Joachim died in Berlin on 15 August 1907.
EXHIBITED:
•Große Berliner Kunstausstellung, Berlin, 1904, n° 646
LITERATURE:
•Térey, Dr. Gabriel von, “A Hungarian Portrait Painter: Philip de László,” The Studio, Vol. 40, No. 170, 1907, pp. 254-67, ill. p. 254
•Schleinitz, Otto (von), Künstler Monographien, n° 106, Ph A. von László, Bielefeld and Leipzig (Velhagen & Klasing), 1913, ill. p. 48, pl. 55
•Rutter, Owen, Portrait of a Painter, London, 1939, p. 221
•Hart-Davis, Duff, in collaboration with Caroline Corbeau-Parsons, De László: His Life and Art, Yale University Press, 2010, p. 87
•Field, Katherine ed., Transcribed by Susan de Laszlo, The Diaries of Lucy de László Volume I: (1890-1913), de Laszlo Archive Trust, 2019, pp. 31, 231
•Field, Katherine ed., Gábor Bellák and Beáta Somfalvi, Philip de László (1869-1937); "I am an Artist of the World", Magyar Nemzeti Galéria, 2019, p. 62
•DLA071-0048, letter from Heinrich von Kuh to de László, 3 April 1904
•DLA002-0061, letter from Johann Blaschczik to de László, 21 December 1906
•DLA140-0212, Térey, Dr. Gabriel von, “A Hungarian Portrait Painter: Philip de László,” The Studio, vol. 40, no. 170, May 1907, pp. 254-67
CWS 2008
[1] One daughter, Johanna, married Lajos Arány de Hunyadvár, the grandfather of the violinist Jelly d'Arány [3993].

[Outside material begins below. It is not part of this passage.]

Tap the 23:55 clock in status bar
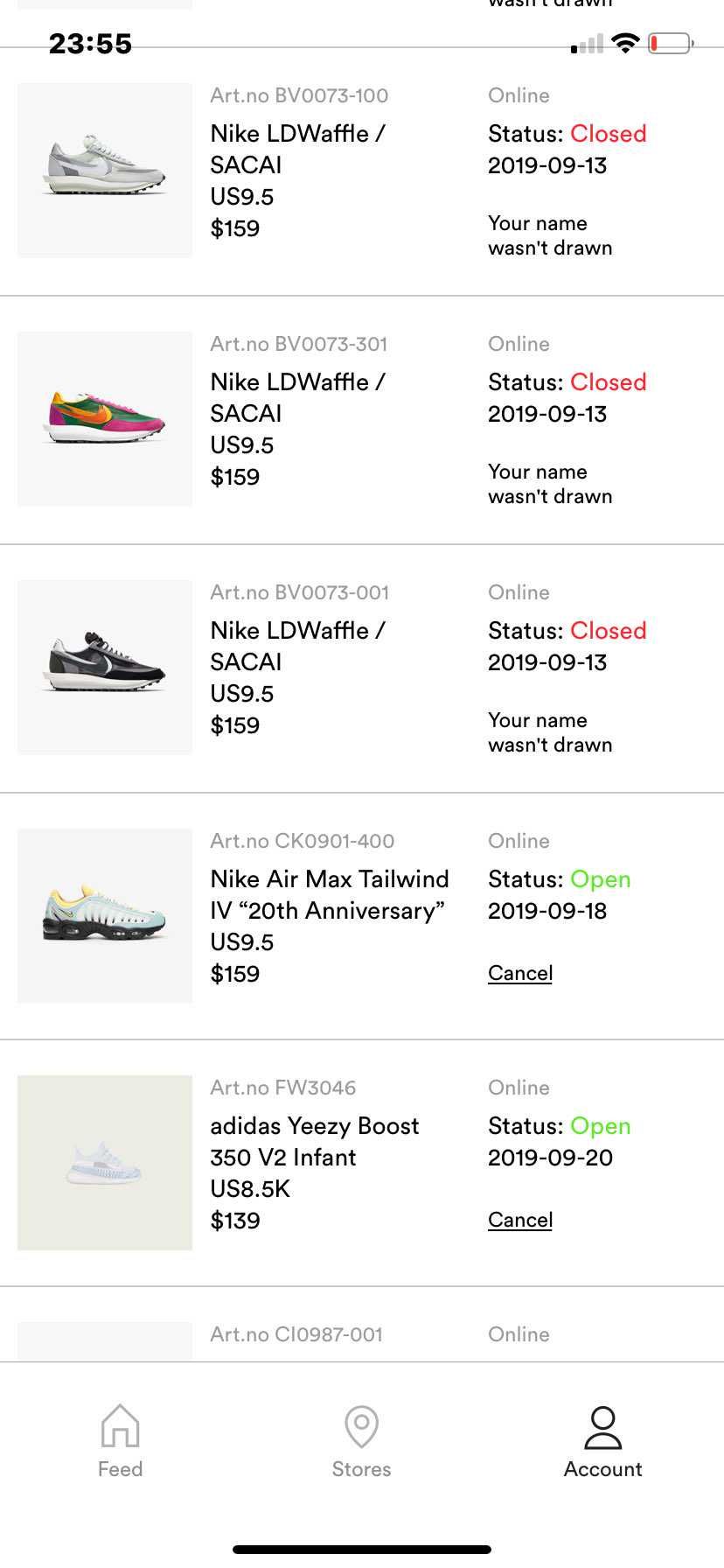Screen dimensions: 724x1568 coord(90,44)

[2] Fanny’s brother Wilhelm was the father of Fanny Wittgenstein.
[3] The grandparents of the philosopher, Ludwig Wittgenstein, and his brother, the pianist Paul.

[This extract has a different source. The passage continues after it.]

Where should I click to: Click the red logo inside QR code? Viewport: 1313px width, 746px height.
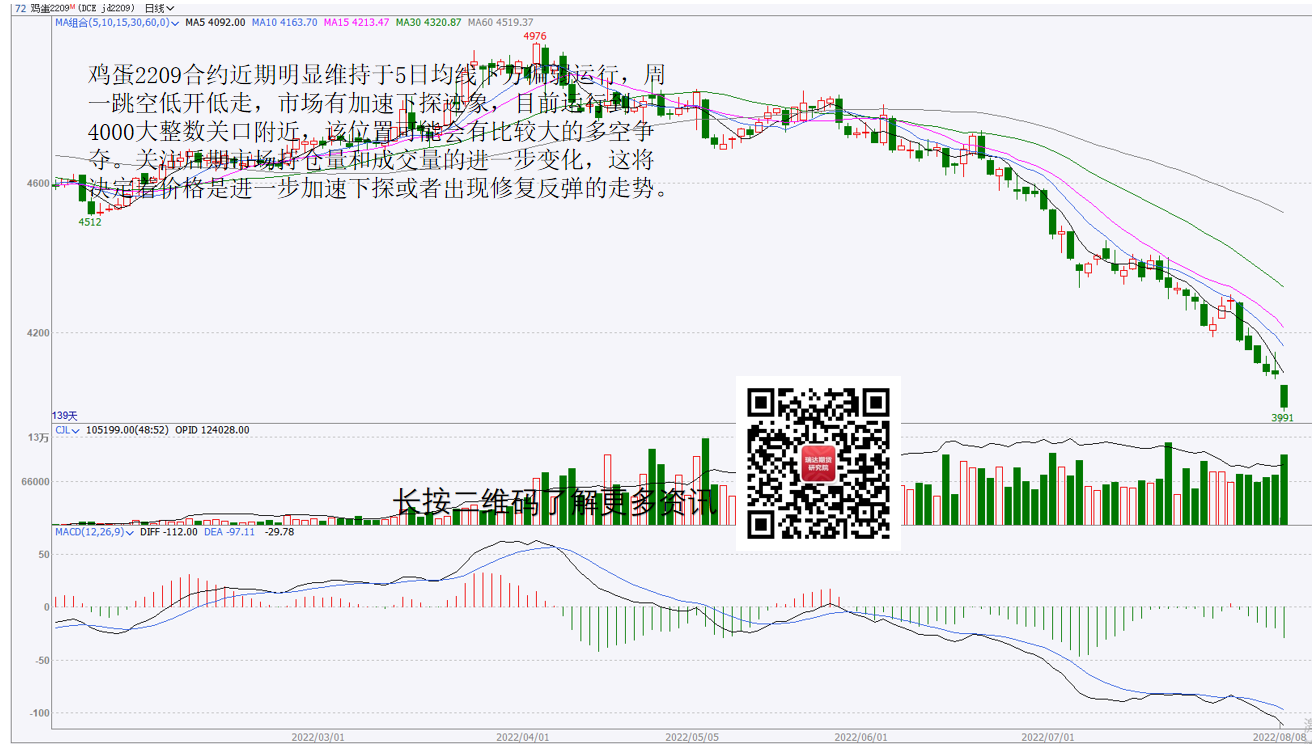point(818,463)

[4] Joachim himself later deposited the score of the concerto in the Prussian State Library in Berlin, where it remained unperformed until rescued and made public by Jelly d’Arány in the 1930s.
[5] Although her portrait, dated December 1900, is inscribed “B’pest”.
[6] Rutter, op. cit., p. 221
[7] Ibid., p. 94
[8] Ibid., p. 221
[9] Whose portrait by de László was exhibited at the Paris Salon in 1904 but remains untraced.
[10] DLA071-0048. Heinrich von Kuh was the artist’s landlord.
[11] DLA002-0061
[12] He was also portrayed by Adolf von Menzel in 1854 (with Clara Schumann), G.F.Watts in 1866, James Archer in 1876, Alice Donken c.1880 and Ferdinand Schmutzer in 1905.